Announcing virtualenv-multiver for Python Development

If you’ve worked with virtualenvs for Python before for development/testing, then you may have hit cases where you really wanted multiple versions of Python installed in your virtualenv. Which, you may actually have working, because virtualenv, in theory, supports this. In fact, you’re supposed to be able to do:

$ virtualenv -p python2.6 my-env
$ virtualenv -p python2.7 my-env

That’d be great, if it always worked. It doesn’t. When your virtualenv gets built, bin/python may end up being a link to bin/python2.7 (or what have you), or it may be the contents instead of a link. Subsequent installs may end up overwriting binaries, producing a python2.6 and python2.7that are both Python 2.7.

Oh and it gets worse. On Mac, with a standard Python install, these binaries actually end up invoking ../.Python, a symlink pointing to the system Python. This link is not versioned. So much for multiple Python versions in one virtualenv on the Mac.

A solution!

We fixed this.

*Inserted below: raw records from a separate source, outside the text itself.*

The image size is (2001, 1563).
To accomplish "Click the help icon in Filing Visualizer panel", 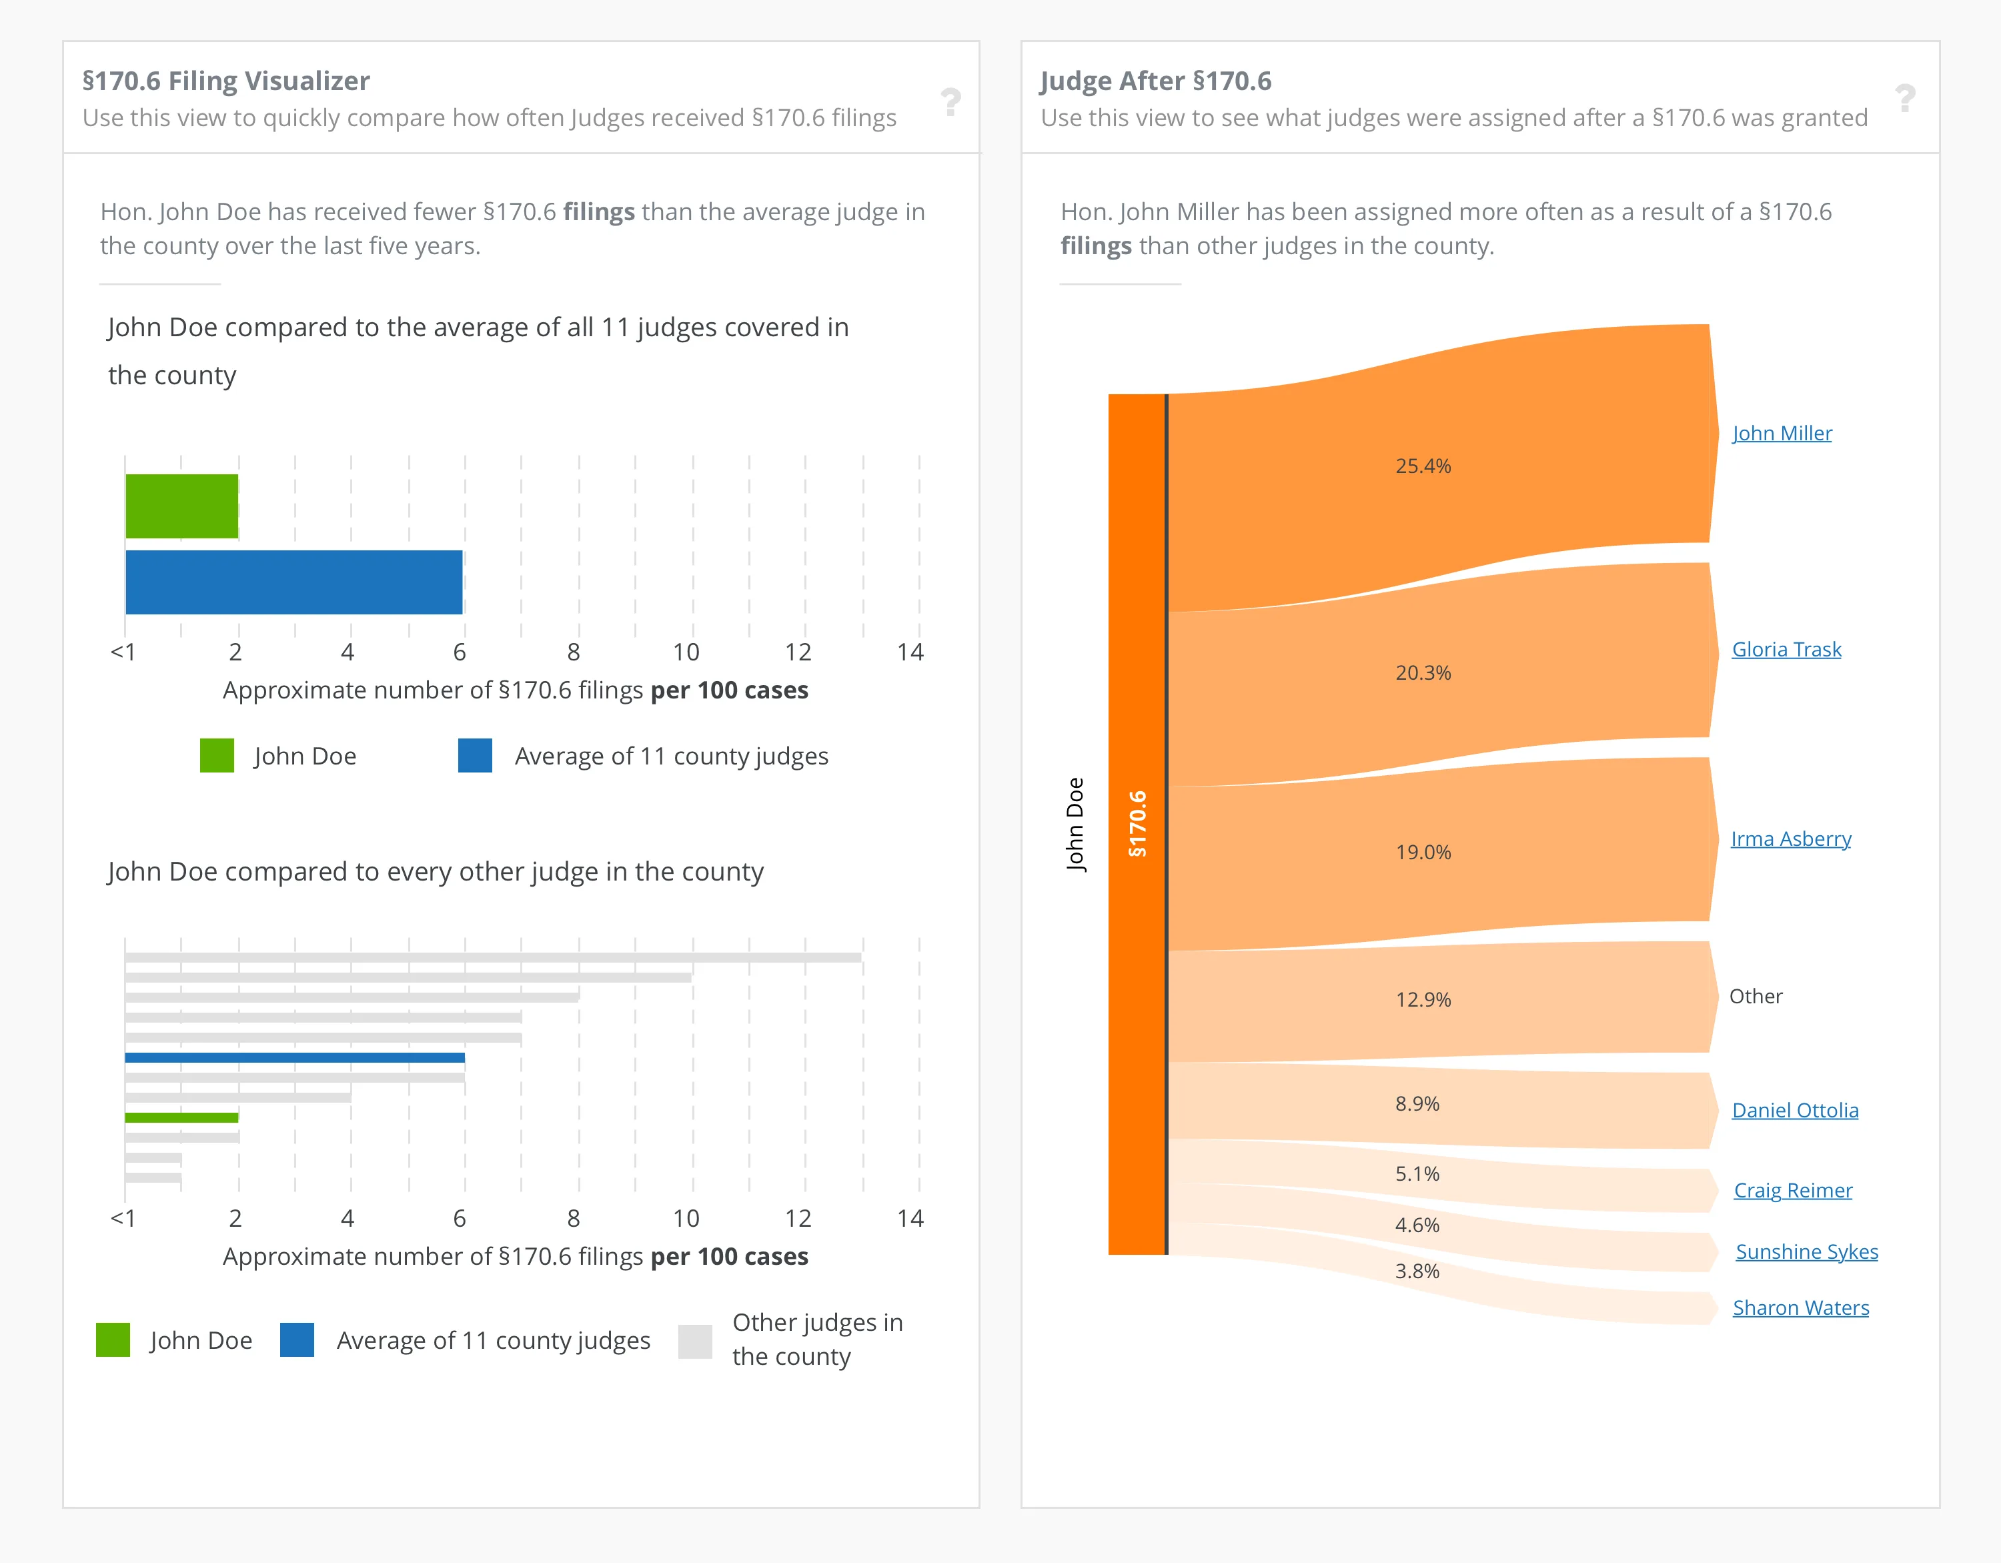I will click(x=951, y=101).
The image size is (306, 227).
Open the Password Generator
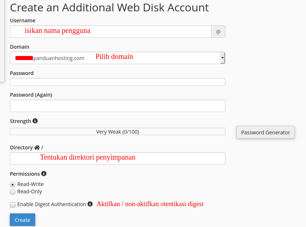click(x=265, y=133)
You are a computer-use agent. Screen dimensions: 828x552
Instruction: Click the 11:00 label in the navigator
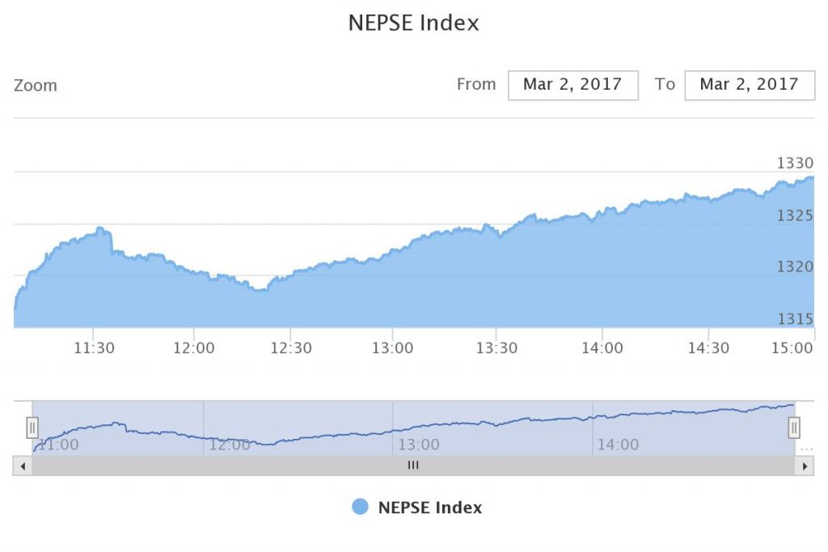(x=58, y=445)
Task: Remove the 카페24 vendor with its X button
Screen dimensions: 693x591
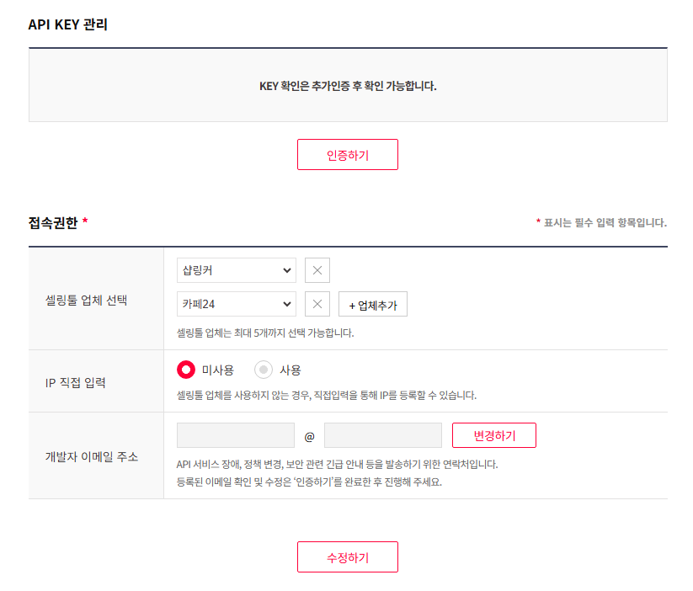Action: (317, 304)
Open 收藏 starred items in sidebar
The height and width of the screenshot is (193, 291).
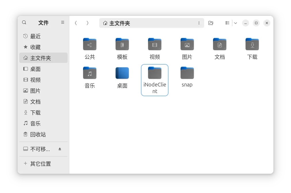click(35, 47)
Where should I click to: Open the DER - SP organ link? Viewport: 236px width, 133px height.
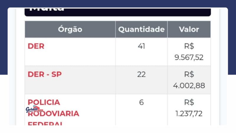(45, 74)
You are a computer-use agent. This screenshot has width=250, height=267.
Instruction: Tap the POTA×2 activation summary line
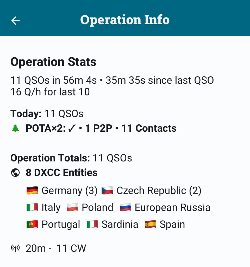(x=101, y=128)
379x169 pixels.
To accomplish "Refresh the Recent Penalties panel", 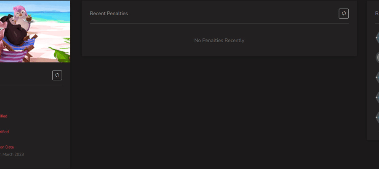I will [x=344, y=14].
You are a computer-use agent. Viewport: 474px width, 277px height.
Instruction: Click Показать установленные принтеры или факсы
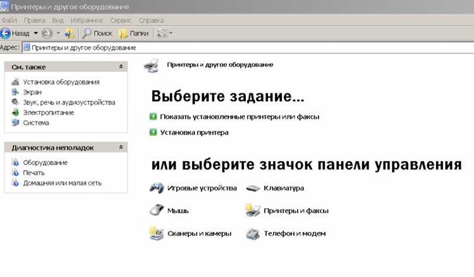pyautogui.click(x=240, y=116)
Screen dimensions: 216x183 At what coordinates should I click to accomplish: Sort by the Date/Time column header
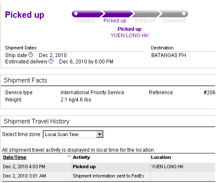pyautogui.click(x=15, y=157)
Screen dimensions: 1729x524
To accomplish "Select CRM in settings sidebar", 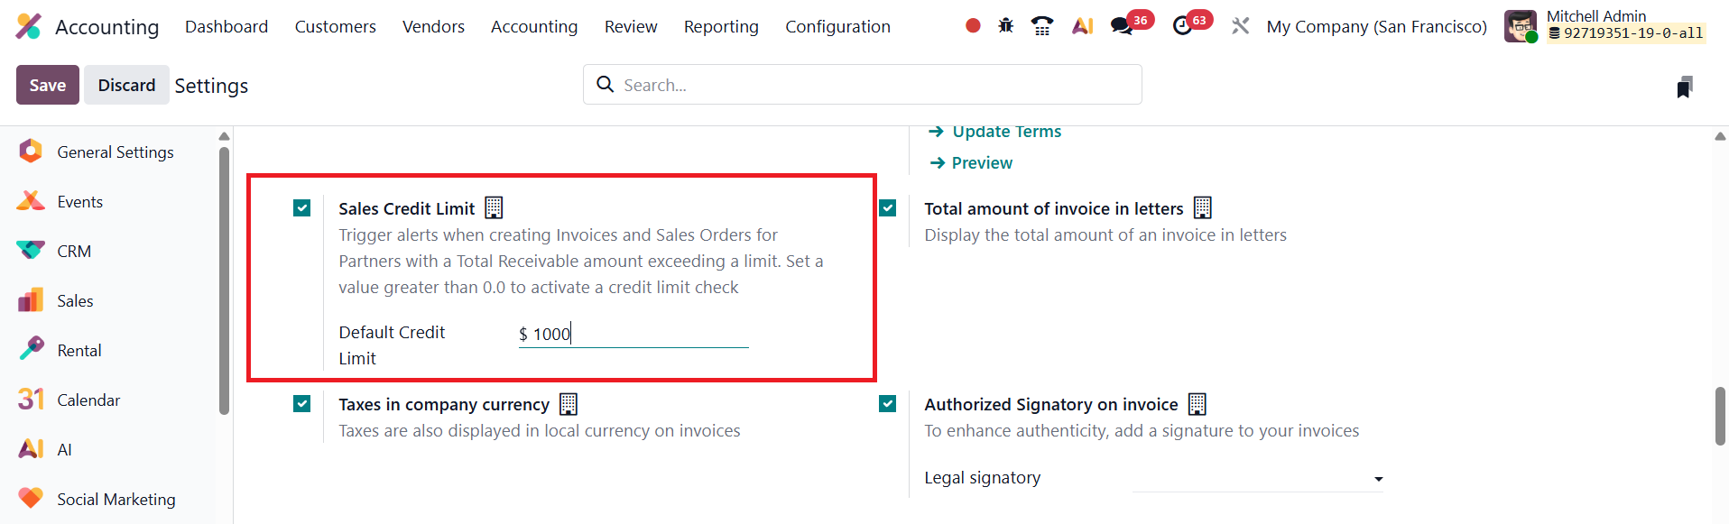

Now you can run a single command to get a working environment going, without messing with things or running into problems on the Mac. This is virtualenv-multiver.

Now, setting up an environment is as simple as:

$ pip install virtualenv-multiver
$ virtualenv-multiver my-env 2.6 2.7

Couldn’t be easier. This works both for new environments and existing ones.

This is a beta, so there may be some issues here or there. If this is useful to you, give it a try and let us know!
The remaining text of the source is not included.